Oh, there were other details. The Cavs lost a ridiculous number of basketball games. Winter in Cleveland aimed a few final kicks into Spring’s gut as she lay curled in pain on a Parma sidewalk before he took her purse, turned, and stumbled off, drunk, to sleep off another hangover. I was not getting any better at knitting.

But other than that, HCE was single, and I was single, and we spent all our time together, and so what could go wrong?

“I don’t think this boy is going to come make out with me,” HCE said.

Whoa. What? This wasn’t one of our typical conversations about ex-boyfriends, ex-girlfriends, sex, literature, movies, school, politics, activism, dating, the campus newspaper, the administration, public displays of affection, private displays of affection, music, our childhoods, sports, board games, liquor, parties, Cleveland, fashion, or anything having anything to do with what we’re doing this weekend. I was on new ground and completely lost.
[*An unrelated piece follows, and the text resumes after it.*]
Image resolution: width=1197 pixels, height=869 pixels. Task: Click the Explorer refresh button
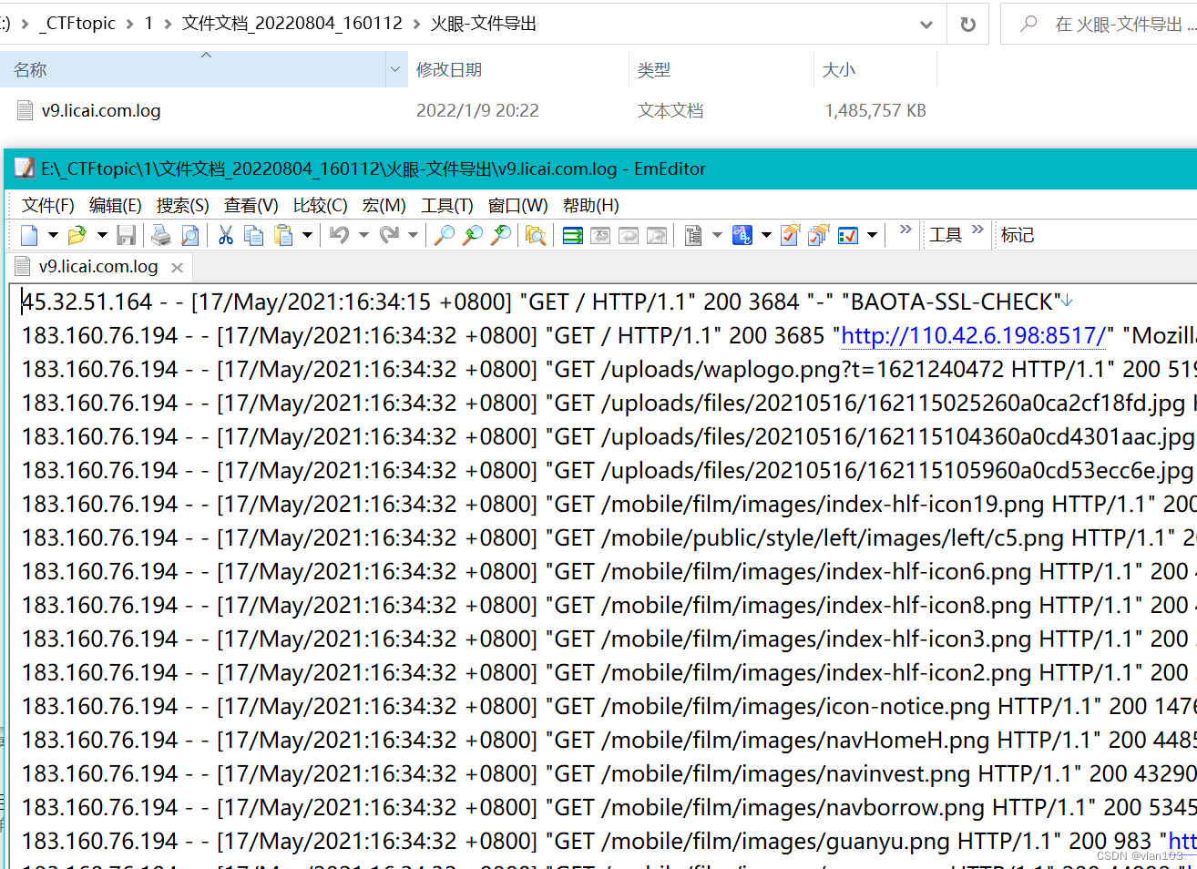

“Boy?” I said, playing it cool.

“The one from our softball team. I told him I wanted him to come make out with me, and I don’t know what I’m going to do if he doesn’t.”

I can think of a few ideas that I’d like to try, I thought. The filter let it through. “I can think of a few ideas that I’d like to try,” I said.
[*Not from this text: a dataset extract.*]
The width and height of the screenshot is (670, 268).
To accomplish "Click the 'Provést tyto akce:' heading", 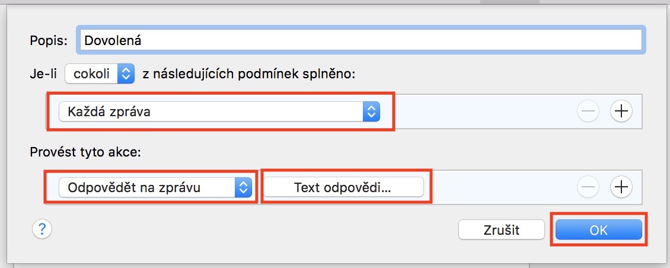I will click(x=85, y=151).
“No, you stay put. How’m I supposed to make out with him if he shows up and you’re here?”

You’re not supposed to make out with him, you’re supposed to make out with me, a fact which I will share with him emphatically if he needs convincing, I thought. The filter caught this one. “Okay,” I said, confused. Maybe she needs a rebound makeout. It isn’t as though I’m going anywhere.

35 Responses to “The Indians weren’t that good then, either.”

  1. awkward Says:

    woo you’re back =]

  2. Patricia Says:

    Ouch. Can’t think of much more to say to that.

  3. Michelle Says:

    Justin! I’m glad you’re back and sticking to the schedule.

    If I’d been your friend at the time of this story (and if you’d had time to share you hopes & dreams with a girl other than HCE), this is probably the time at which I would have forced you to face the fact that either you are a hopeless optimist or a undiagnosed masochist (or perhaps both!). Assuming you still wanted to talk to me after that, I would then have helped you work out some sort of HCE-weaning program… Cause this girl is obviously not doing you any kind of good, even now (except perhaps for providing some fascinating material for this story).

    On a side note, the secret to avoiding futile frustrating repeated refreshing is RSS Feeds. It’s gotten me through these long, lonely months…

  4. The Shark Says:

    At this point you are just looking desperate (in the story). I also would tell anyone in this circumstance to cut all ties and find someone else — it’s clear this is only going to lead to further heartbreak.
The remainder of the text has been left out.